* YOUR ASSIGNMENT
Within the records that follow, determine how many lines include the word "computer". State the number and nothing further.

Start of LISTED ENTRIES

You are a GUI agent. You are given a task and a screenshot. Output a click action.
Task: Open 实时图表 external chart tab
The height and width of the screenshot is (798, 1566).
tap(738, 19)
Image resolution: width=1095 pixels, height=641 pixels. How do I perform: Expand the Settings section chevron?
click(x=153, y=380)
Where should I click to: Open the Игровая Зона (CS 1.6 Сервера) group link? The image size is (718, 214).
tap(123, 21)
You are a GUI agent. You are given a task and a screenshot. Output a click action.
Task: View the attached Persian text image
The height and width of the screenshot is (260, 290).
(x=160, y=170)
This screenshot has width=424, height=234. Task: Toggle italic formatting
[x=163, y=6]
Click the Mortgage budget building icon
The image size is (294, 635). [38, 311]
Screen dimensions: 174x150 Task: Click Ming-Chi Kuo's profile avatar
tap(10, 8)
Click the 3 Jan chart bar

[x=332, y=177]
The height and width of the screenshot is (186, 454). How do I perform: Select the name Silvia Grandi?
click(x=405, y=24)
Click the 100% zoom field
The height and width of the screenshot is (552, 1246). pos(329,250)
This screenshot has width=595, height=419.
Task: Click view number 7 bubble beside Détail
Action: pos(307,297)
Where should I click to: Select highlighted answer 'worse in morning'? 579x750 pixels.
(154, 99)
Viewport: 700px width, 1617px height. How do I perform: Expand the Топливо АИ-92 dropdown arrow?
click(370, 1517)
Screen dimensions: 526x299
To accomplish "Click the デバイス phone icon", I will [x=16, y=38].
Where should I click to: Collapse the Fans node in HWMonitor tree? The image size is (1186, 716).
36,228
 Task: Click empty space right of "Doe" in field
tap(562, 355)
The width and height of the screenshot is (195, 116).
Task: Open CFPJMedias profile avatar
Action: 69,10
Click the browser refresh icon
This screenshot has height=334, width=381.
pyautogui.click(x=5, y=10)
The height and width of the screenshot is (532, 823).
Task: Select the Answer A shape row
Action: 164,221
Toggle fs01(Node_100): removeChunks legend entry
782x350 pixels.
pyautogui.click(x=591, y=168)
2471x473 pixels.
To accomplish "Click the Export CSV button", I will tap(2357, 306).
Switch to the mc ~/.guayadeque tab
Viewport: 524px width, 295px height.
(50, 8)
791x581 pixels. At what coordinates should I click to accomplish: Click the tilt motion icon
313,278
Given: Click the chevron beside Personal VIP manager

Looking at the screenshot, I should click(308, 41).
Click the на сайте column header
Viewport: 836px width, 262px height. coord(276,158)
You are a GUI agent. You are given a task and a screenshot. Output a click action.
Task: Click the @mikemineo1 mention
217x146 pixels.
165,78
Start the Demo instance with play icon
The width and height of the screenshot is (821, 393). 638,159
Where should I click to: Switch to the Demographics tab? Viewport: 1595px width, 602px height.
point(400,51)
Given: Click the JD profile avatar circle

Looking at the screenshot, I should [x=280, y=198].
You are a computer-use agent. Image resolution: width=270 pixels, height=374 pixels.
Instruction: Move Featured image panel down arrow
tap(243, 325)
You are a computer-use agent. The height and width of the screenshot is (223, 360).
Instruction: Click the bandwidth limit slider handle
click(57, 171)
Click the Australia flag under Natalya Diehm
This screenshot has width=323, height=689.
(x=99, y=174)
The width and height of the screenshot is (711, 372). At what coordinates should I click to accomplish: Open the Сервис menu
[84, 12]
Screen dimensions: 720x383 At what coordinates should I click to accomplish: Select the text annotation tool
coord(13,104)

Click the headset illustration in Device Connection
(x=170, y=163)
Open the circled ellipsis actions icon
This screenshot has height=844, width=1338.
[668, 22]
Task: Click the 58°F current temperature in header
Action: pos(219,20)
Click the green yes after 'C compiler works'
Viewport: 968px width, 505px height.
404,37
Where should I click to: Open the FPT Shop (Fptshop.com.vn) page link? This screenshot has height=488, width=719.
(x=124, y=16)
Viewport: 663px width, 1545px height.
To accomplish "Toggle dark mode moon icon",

End of LISTED ENTRIES

* ANSWER
2